Nowa oferta powitalna PZBUK – darmowy zakład 50 zł.! >>
Czy da się wygrać mecz grając w spacerowym tempie i z umiarkowanym zaangażowaniem? Od początku spotkania w Gliwicach sprawdzał to Anwil, mając świadomość bardzo ograniczonej rotacji (brak Sokołowskiego, Jonesa, Karolaka i Moore’a). GTK nie bało się skorzystać z okazji i w 1. połowie było po prostu lepszym zespołem.
Dominację gospodarzy widać było szczególnie w strefie podkoszowej. Joe Furtinger już w pierwszej kwarcie miał na koncie 10 punktów, a w drugiej z kolei świetne minuty zaliczył, coraz wszechstronniejszy Dawid Słupiński. GTK po 10 minutach prowadziło 25:19, a potem utrzymywało minimalną przewagę.
W Anwilu bez przerwy na parkiecie przebywał Ricky Ledo, ale nie imponował skutecznością. Punktów dostarczał solidny Rolands Freimanis, czasem coś dorzucił Chase Simon. Tuż przed przerwą spod kosza trafił Przemysław Kociszewski i jest to wydarzenie, ponieważ jest zaledwie 16-letni zawodnik (rocznik 2004).

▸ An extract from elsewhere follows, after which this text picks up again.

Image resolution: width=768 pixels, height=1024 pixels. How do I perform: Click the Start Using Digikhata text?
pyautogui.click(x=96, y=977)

Po 1. połowie było 43:40 dla gliwiczan.
.
W drugiej części Anwil wreszcie pokazał więcej animuszu, ale trzeba też przyznać, że GTK zacięło się w ataku, marnując za dużo otwartych rzutów i szans na kontry. Ricky Ledo zaczął robić różnicę nastawiając się na wejścia do kosza, a obaj wysocy gracze z Gliwic (Furstinger i Słupiński) wpadli w problemy z faulami. Po 30 minutach prowadzili już (63:60) goście z Włocławka.
Wyrównana czwarta kwarta przyniosła szybkie faule Anwilu, przekroczony limit znacznie utrudniał obronę. Na ok. 5 minut przed końcem na tablicy widniał remis 72:72, a obie drużyny ścigały się na na liczbę popełnianych błędów.
Po rzucie z rogu Brandona Tabba nieoczekiwanie to GTK prowadziło 81:79 na 1:42 przed końcem. Gospodarze mieli kilka kolejnych szans, ale je zmarnowali, a w ostatniej minucie ręka na dystansie nie zadrżała Szymonowi Szewczykowi, który trafił trójkę na decydujące prowadzenie Anwilu. GTK (aż trudno uwierzyć…) zmarnowało kolejne szanse, a sprawę celnymi wolnymi przypieczętował Chase Simon.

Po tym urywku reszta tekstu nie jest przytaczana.